REQUIRED ACTION 1: In the MCM-41 passage, why do the ZM and ZCM samples have thicker walls than pure MCM-41? Answer in one to three sentences.
REQUIRED ACTION 2: According to the MCM-41 passage, what wall thickness was found for pure MCM-41?
REQUIRED ACTION 3: Reproduce the part of the MCM-41 passage that begins at the words "The ZM and ZCM" and stops after the words "palladium salt [50].".

Figure 2b displays the DFT pore size distribution for unmodified as well as M-modified MCM-41 samples. The pure-M revealed a tightly packed distribution of mesopores, while the M-MCM-41 samples exhibited noticeable variation in their pore size distributions. The less uniform distribution of pore sizes in the M-MCM-41 samples specifies existence of some disorder, potentially stemming from irregularly arranged pores and/or a higher defects concentration in the pore walls.

The ZM and ZCM samples recorded smaller average pore diameters (Wd) (2.65, 2.65 nm) compared to pure-M. however, the ZPM showed a higher Wd of 3.63 nm aligning with the XRD findings. The mesoporous volume (Vp) follows a similar pattern to Dp; decreased in ZM and ZCM samples while markedly increased in the ZPM sample. The variation in pore size distribution could be attributed to its amorphous structure of MCM-41, where both bond lengths and angles are subject to change. The increase of Vp and Dp in the ZPM sample could be attributed to some preferences for Pd ions in increasing the micelle size due to the presence of the charged ions of palladium salt [50].

The estimation of wall thickness was calculated using the equation: Wt = (2/√3) * d100– Dp(DFT). In the case of pure MCM-41, the wall thickness was found to be 0.9 nm. However, for the modified samples ZM, ZCM, and ZPM, the wall thickness values were measured to be 1.51, 1.54, and 0.67 nm, respectively. The results obtained from XRD analysis align with these findings. The rise in wall thickness in the ZM, ZCM samples when compared with pure MCM-41 suggests a modification of the structure due to the introduction of these elements in the framework. Similar findings were reported upon the incorporation of titanium (Ti), vanadium (V), and molybdenum (Mo) into MCM-41 resulted in an increase in the wall thickness. This phenomenon indicates that the introduction of these particular metal elements has an impact on the structural characteristics of the MCM-41 matrix [51,52,53]. Such alterations in wall thickness are significant as they suggest a modification in the internal framework of the material as it likely influences the arrangement of the silica particles within the matrix, leading to a denser or thicker structure. The thicker wall of ZM and ZCM samples could be attributed to an increase in the extent of zinc silicate and cobalt silicate condensation; this enhancement in condensation could account for thicker wall and improved structural stability.

Collected data:
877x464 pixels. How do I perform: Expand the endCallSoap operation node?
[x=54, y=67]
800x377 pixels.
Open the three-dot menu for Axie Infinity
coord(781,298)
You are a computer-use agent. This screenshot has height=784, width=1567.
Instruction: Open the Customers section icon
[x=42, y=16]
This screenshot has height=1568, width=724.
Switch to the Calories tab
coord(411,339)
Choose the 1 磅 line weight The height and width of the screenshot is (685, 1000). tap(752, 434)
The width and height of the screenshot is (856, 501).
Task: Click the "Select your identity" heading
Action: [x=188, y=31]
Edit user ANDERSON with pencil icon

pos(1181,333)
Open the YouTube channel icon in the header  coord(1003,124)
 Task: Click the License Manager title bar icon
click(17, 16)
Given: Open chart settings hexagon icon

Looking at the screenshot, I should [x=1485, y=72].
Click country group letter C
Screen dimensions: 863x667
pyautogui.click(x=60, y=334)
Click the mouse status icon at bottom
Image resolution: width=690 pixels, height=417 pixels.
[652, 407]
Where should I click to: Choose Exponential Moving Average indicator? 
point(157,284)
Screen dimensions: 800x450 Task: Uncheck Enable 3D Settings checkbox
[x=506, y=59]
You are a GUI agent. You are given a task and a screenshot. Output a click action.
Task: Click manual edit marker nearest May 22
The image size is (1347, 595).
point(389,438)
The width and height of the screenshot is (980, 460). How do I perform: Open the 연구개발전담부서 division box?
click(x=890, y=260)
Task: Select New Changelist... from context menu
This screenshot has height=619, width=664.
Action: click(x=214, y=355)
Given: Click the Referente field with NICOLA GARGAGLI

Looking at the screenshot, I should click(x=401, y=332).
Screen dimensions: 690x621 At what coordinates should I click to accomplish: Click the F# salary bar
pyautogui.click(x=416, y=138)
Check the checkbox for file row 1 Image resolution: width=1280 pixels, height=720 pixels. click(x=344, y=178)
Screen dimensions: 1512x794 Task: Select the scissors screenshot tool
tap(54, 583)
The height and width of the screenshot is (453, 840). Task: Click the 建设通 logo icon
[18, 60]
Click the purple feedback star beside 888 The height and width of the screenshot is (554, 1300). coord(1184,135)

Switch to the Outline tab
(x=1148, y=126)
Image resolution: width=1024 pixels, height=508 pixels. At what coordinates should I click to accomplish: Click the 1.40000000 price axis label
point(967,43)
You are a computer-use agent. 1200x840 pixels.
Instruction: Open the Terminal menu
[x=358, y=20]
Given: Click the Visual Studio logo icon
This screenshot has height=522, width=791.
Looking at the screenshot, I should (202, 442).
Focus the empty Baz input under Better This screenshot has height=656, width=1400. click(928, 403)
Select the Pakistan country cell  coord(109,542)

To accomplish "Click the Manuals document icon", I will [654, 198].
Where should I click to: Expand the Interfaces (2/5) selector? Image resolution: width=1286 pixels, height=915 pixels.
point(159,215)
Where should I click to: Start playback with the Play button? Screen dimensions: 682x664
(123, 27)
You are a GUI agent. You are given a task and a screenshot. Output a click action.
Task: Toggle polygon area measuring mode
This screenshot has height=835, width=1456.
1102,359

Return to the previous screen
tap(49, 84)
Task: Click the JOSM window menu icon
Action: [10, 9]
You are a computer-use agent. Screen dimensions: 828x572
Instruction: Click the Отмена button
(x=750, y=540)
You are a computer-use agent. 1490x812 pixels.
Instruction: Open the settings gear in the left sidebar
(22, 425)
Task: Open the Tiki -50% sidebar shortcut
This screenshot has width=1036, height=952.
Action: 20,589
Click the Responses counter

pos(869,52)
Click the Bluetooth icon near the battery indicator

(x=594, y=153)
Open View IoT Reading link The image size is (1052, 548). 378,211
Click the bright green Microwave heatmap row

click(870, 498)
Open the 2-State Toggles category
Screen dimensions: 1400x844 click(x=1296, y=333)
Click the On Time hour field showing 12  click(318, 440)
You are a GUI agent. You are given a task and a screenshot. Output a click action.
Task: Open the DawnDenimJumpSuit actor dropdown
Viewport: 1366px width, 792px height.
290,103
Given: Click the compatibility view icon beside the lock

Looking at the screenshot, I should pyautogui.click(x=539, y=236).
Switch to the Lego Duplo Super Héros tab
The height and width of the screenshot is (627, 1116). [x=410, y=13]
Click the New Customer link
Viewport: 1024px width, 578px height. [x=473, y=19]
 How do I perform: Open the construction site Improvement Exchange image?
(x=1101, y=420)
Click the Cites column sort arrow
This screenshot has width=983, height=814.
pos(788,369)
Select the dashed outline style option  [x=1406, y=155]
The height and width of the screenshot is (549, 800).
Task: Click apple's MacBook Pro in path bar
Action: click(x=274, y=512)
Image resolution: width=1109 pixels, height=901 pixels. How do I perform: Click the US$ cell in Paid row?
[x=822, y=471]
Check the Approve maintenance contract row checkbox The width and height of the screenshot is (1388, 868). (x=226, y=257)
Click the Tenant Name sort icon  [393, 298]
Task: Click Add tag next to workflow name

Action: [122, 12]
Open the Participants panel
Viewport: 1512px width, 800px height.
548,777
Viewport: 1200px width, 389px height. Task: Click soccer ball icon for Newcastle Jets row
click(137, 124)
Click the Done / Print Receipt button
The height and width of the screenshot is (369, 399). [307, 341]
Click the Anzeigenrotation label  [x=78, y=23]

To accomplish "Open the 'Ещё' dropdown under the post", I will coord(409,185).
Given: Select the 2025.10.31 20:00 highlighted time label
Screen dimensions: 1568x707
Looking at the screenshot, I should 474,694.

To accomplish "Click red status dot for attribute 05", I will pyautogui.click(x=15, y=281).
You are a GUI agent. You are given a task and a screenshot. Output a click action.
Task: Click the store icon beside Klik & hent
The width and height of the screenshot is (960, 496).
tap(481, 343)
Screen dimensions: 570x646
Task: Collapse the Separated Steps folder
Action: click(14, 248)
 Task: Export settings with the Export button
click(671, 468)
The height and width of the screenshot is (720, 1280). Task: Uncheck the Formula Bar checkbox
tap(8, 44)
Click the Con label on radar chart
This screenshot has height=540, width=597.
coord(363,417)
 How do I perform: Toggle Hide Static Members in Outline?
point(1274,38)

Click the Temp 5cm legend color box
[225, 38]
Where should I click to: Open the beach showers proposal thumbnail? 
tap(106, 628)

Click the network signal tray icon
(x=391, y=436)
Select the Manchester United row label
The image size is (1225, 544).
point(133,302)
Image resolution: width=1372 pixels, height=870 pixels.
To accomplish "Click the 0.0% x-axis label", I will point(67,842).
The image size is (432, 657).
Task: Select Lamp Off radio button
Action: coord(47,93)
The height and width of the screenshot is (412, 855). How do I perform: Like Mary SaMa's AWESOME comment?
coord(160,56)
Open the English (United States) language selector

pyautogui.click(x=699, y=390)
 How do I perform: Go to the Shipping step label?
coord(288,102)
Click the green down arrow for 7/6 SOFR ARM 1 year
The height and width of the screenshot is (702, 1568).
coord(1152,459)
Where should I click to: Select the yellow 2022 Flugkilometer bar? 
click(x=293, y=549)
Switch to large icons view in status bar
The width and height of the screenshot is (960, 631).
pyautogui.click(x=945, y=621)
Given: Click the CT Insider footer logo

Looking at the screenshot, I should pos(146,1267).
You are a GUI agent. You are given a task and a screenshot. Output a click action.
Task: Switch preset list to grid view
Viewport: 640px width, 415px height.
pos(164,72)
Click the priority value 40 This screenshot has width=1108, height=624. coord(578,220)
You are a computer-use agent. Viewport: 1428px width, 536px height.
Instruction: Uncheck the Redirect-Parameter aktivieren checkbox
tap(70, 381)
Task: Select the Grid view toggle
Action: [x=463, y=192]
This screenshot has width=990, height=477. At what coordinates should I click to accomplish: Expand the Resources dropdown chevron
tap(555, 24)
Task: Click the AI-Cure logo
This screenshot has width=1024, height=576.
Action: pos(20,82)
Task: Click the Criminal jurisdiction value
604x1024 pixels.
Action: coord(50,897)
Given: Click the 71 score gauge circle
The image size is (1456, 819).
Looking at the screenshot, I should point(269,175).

EXPECTED OUTPUT 1: The passage attributes the thicker walls of the ZM and ZCM samples to a greater extent of zinc silicate and cobalt silicate condensation. This increased condensation could account for both the thicker walls and the improved structural stability.

EXPECTED OUTPUT 2: 0.9 nm.

EXPECTED OUTPUT 3:
The ZM and ZCM samples recorded smaller average pore diameters (Wd) (2.65, 2.65 nm) compared to pure-M. however, the ZPM showed a higher Wd of 3.63 nm aligning with the XRD findings. The mesoporous volume (Vp) follows a similar pattern to Dp; decreased in ZM and ZCM samples while markedly increased in the ZPM sample. The variation in pore size distribution could be attributed to its amorphous structure of MCM-41, where both bond lengths and angles are subject to change. The increase of Vp and Dp in the ZPM sample could be attributed to some preferences for Pd ions in increasing the micelle size due to the presence of the charged ions of palladium salt [50].